* _Exercise_
The lines to be copied run from the one containing "[Birch Ladle] (43, 897)" to the end of the material below; reproduce them exactly, including both ends, and nothing more.

* _Supplied material_
* * * * * * *
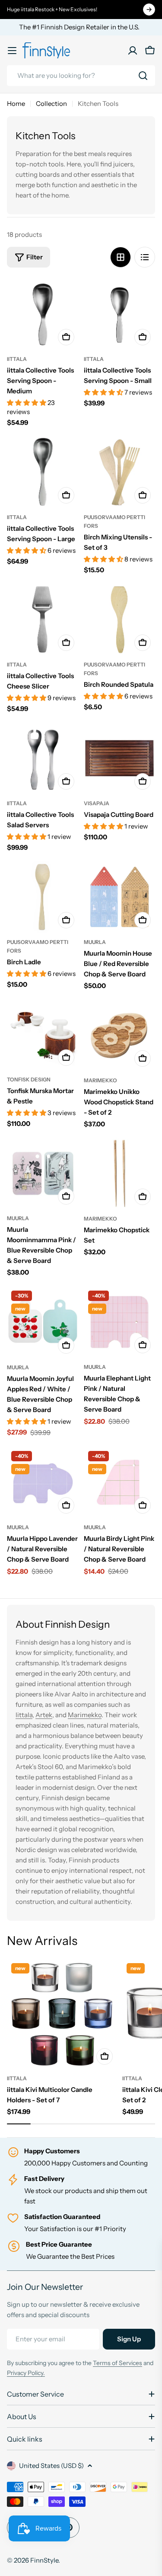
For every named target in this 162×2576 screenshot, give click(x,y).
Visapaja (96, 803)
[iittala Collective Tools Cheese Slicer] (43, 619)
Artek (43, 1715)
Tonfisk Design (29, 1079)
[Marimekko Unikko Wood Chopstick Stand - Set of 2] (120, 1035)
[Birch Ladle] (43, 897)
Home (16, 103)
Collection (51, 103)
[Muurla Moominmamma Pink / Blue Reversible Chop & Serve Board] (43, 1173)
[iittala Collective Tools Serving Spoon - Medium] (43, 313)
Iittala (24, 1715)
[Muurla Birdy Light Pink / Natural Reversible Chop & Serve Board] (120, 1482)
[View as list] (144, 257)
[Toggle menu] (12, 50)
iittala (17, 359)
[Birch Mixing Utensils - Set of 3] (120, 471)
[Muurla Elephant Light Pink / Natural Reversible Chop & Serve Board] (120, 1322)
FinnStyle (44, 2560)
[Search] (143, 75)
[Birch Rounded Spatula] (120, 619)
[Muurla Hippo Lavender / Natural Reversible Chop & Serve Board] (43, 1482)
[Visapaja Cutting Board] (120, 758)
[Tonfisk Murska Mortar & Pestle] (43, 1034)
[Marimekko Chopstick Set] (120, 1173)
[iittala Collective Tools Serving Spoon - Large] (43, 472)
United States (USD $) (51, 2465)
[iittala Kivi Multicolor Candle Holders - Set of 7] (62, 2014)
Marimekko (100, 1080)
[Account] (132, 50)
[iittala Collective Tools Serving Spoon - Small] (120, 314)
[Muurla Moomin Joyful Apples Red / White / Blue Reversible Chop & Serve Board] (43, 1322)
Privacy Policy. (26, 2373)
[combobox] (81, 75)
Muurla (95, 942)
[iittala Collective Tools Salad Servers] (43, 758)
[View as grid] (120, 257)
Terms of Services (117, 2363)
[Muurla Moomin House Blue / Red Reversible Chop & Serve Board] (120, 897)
* * * * * * *
* _Response to this exercise_
[Birch Ladle] (43, 897)
Home (16, 103)
Collection (51, 103)
[Muurla Moominmamma Pink / Blue Reversible Chop & Serve Board] (43, 1173)
[iittala Collective Tools Serving Spoon - Medium] (43, 313)
Iittala (24, 1715)
[Muurla Birdy Light Pink / Natural Reversible Chop & Serve Board] (120, 1482)
[View as list] (144, 257)
[Toggle menu] (12, 50)
iittala (17, 359)
[Birch Mixing Utensils - Set of 3] (120, 471)
[Muurla Elephant Light Pink / Natural Reversible Chop & Serve Board] (120, 1322)
FinnStyle (44, 2560)
[Search] (143, 75)
[Birch Rounded Spatula] (120, 619)
[Muurla Hippo Lavender / Natural Reversible Chop & Serve Board] (43, 1482)
[Visapaja Cutting Board] (120, 758)
[Tonfisk Murska Mortar & Pestle] (43, 1034)
[Marimekko Chopstick Set] (120, 1173)
[iittala Collective Tools Serving Spoon - Large] (43, 472)
United States (USD $) (51, 2465)
[iittala Kivi Multicolor Candle Holders - Set of 7] (62, 2014)
Marimekko (100, 1080)
[Account] (132, 50)
[iittala Collective Tools Serving Spoon - Small] (120, 314)
[Muurla Moomin Joyful Apples Red / White / Blue Reversible Chop & Serve Board] (43, 1322)
Privacy Policy. (26, 2373)
[combobox] (81, 75)
Muurla (95, 942)
[iittala Collective Tools Salad Servers] (43, 758)
[View as grid] (120, 257)
Terms of Services (117, 2363)
[Muurla Moomin House Blue / Red Reversible Chop & Serve Board] (120, 897)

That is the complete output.